Whenever a celebrity or politician’s infidelity makes the news, the entire sordid affair is attributed to “original sin,” to weakness of character, as witnessed quite prominently during the scandal involving Tiger Woods. Seldom, if ever, however, is anything said about the complex relationship in the West between sex and love, let alone about love itself. Yet, if love is “the creator’s greatest gift to humanity,” if “true love” is required in order for one to be “complete,” why, then, did Tiger “cheat” on his wife? And if all he wanted was to “play the field” and “sow his wild oats,” why did he get married in the first place? And why to a Swedish model?

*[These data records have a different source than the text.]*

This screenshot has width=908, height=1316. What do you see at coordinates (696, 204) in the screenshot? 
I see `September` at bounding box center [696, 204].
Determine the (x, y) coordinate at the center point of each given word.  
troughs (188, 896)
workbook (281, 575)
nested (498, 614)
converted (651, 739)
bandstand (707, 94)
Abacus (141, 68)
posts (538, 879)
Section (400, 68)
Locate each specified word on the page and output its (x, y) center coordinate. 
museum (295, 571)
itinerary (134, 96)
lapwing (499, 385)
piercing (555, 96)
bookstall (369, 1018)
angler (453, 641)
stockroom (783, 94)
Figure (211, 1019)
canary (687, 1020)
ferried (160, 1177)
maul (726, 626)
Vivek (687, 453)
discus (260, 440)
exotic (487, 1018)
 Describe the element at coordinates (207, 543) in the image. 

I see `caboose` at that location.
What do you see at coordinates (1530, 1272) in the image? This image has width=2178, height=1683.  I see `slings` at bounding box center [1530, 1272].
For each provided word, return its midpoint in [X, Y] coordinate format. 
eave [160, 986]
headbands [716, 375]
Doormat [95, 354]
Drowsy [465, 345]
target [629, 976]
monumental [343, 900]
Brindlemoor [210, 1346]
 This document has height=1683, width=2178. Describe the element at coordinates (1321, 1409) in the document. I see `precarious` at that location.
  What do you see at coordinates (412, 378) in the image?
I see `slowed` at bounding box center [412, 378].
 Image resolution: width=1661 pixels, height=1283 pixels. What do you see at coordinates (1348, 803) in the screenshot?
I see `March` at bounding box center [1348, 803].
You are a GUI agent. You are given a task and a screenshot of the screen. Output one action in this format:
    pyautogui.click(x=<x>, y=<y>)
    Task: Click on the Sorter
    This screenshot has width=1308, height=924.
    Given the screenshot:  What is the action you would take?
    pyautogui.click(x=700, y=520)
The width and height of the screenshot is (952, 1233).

Despite their amalgamation in the present milieu, romantic love is traditionally viewed as somehow apart from and above sexual desire. One of the dominating features of Western hegemonic logic is the creation and maintenance of binary oppositions that function to define and legitimize one in relation to (and at the expense of) the Other: male/female, straight/gay, civilized/uncivilized, Christian/heathen, white/non-white, capitalism/ communism. Similarly, romantic love serves as a legitimizing agent of the status quo; rather than being viewed as an outcome of historical processes, romantic love is seen as something outside history and culture, a pure, “natural” force or state more akin to gravity than to any sort of ideological apparatus. Romantic love’s privileged status as something so universal as to be beyond question is greatly strengthened by its relegation to the personal side of the personal/social binary.

Theorists, feminists most prominently, have pointed out that sexuality has been, in a similar fashion, anchored to private spaces despite its near omnipresence in the public realm. Barred from “proper” public discussion, discourses about sexuality - and sexuality as discourse - are, as a result, more easily regulated and controlled in order to effectuate and perpetuate power structures that depend upon sexuality as an exclusionary tool. While I applaud these critical insights into sexuality and the private sphere, and readily recognize the importance of such work in helping to secure a more just and equitable future, I want here to broaden the scope of critique to encompass the personal without collapsing it into either the private or the social. I maintain that in the process of challenging divisions between private and public, we have a tendency to reinforce, inadvertently, bifurcations between personal and social, with the social privileged and the personal ignored, dismissed, or even denied.

Certainly, attempts to unmask the unspoken and frequently unseen ways in which powerful public discourses permeate the supposedly private world of the individual contribute much to liberatory politics and pedagogies. But what of the personal? Even well-meaning advocates for social justice often attach a seemingly obligatory “merely” to any reference to the personal. Please do not mistake me: I understand the need to critique the personal. As critical and cultural theorists have pointed out, power is most effectively operationalized through the insidious process of masking its origin and replacing history with nature, whereby the social, the contingent, and the ideological are made to seem natural or universal. Consequently, nonconformity and resistance are privatized and pathologized, with “blame” placed upon the individual rather than upon institutions or ideologies. As a teacher who strives to empower students through a liberatory pedagogy, I subscribe to a constructivist approach to education that emphasizes the dialogic and culturally contextualized nature of teaching, learning, self, and reality.

Still, I don’t want to toss the proverbial baby out with the bath water. To deny the personal risks eliminating the possibility of individual agency and transformation. However, to dichotomize the personal and the social is to fall prey to the same hermeneutical snare proffered by regimes of power that maintain the status quo through the deployment of binary oppositions (such as the private/public distinction).